» **EXERCISE**: Count the lines of the material below that contain the string "Click", with case counting. Reply with the number only.

» **DATASET RECORDS**:
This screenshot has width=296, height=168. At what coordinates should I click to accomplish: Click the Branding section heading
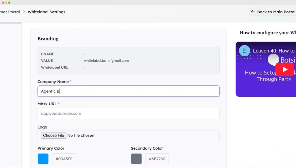[48, 39]
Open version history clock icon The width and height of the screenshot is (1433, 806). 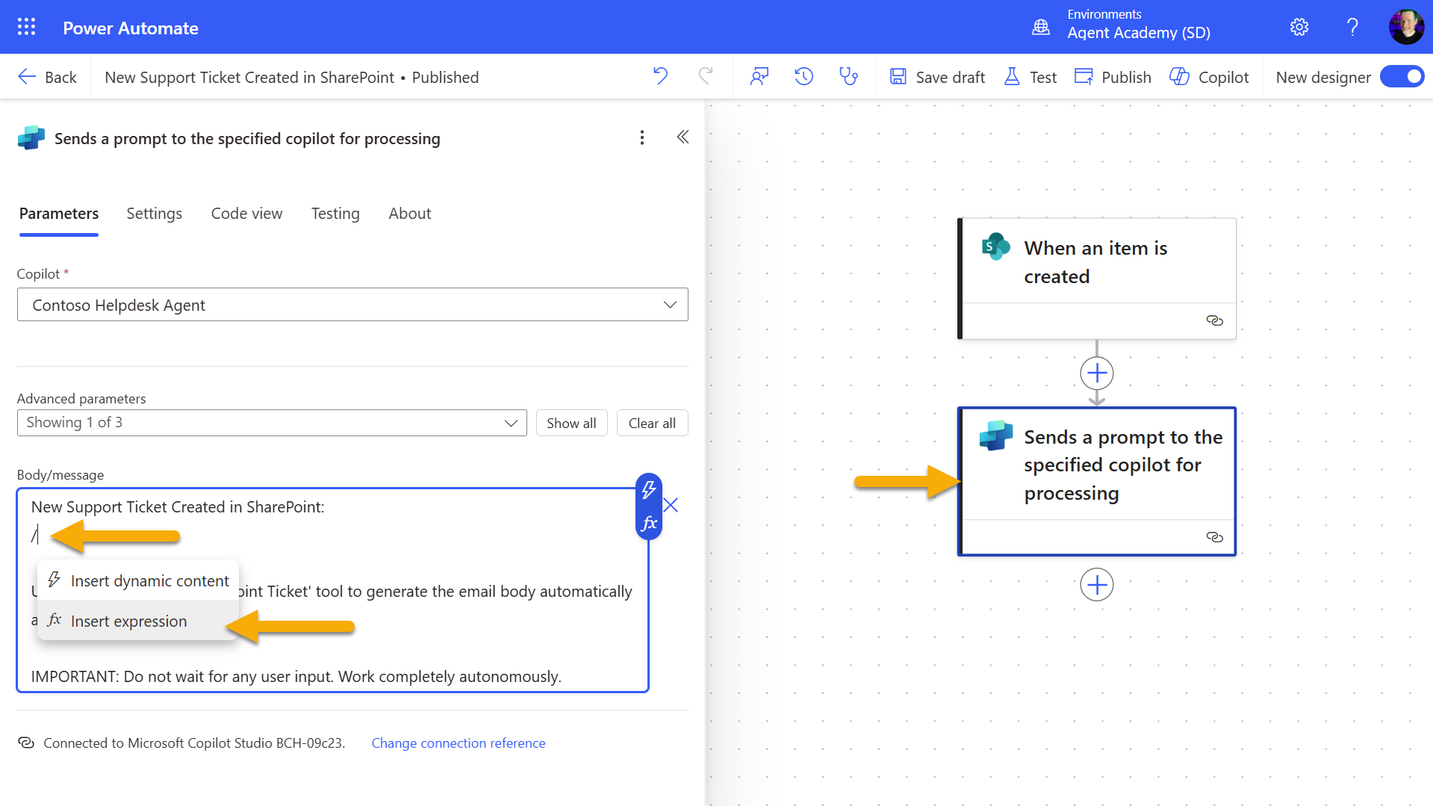[803, 77]
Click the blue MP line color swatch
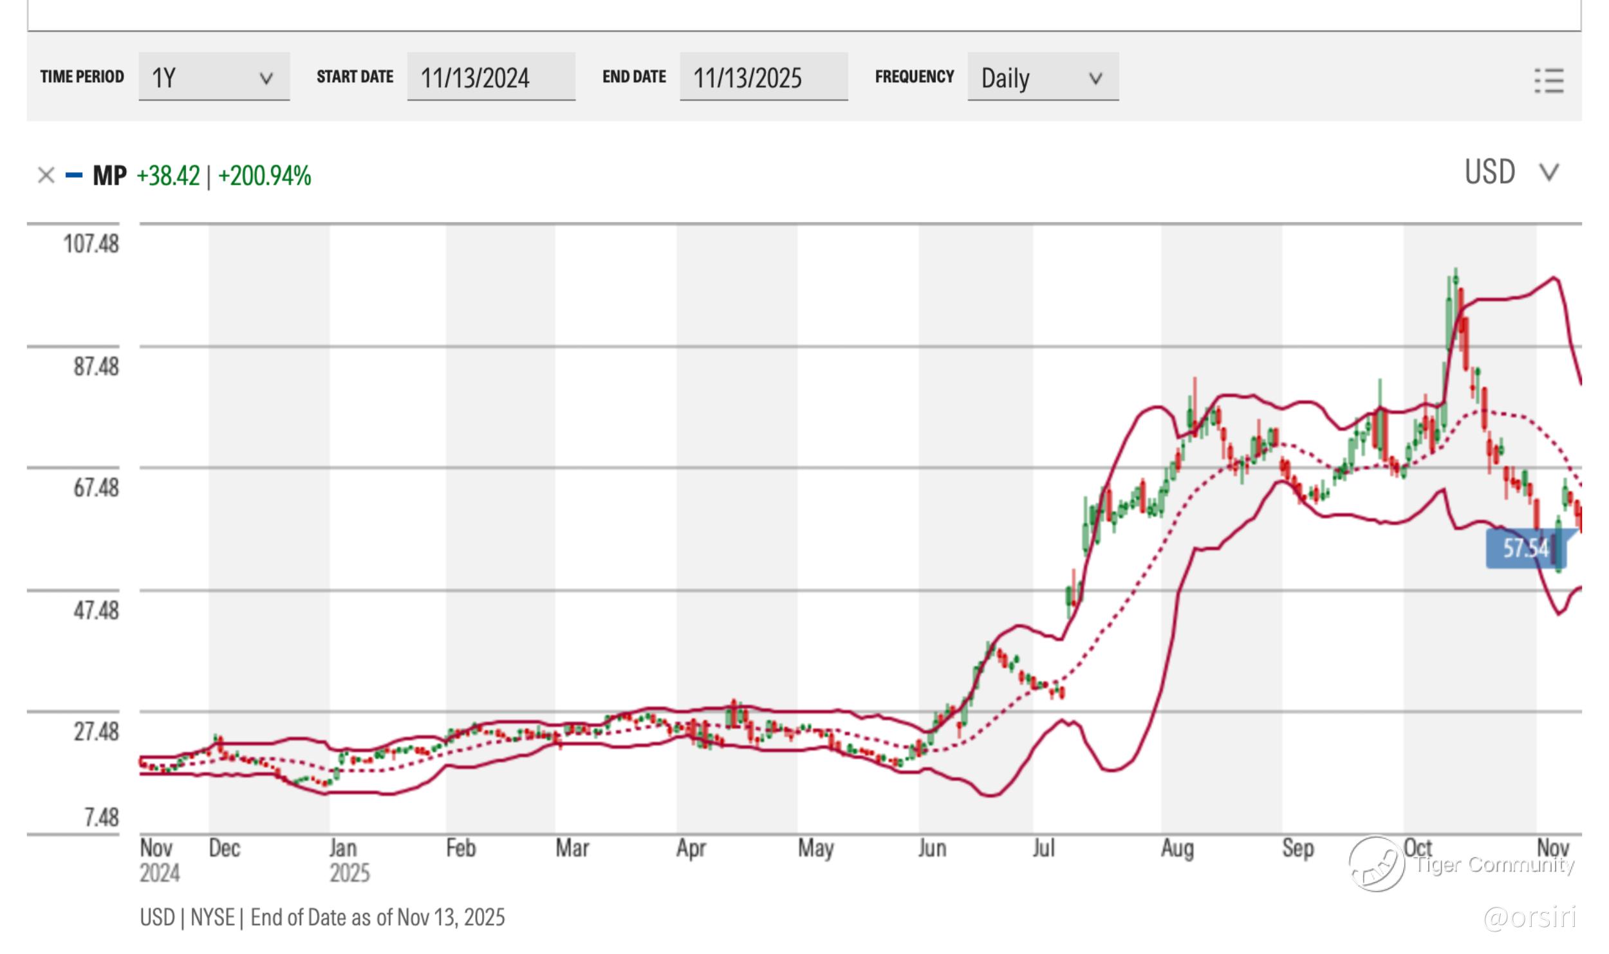This screenshot has height=954, width=1609. tap(74, 175)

» **FINISHED ANSWER**: 2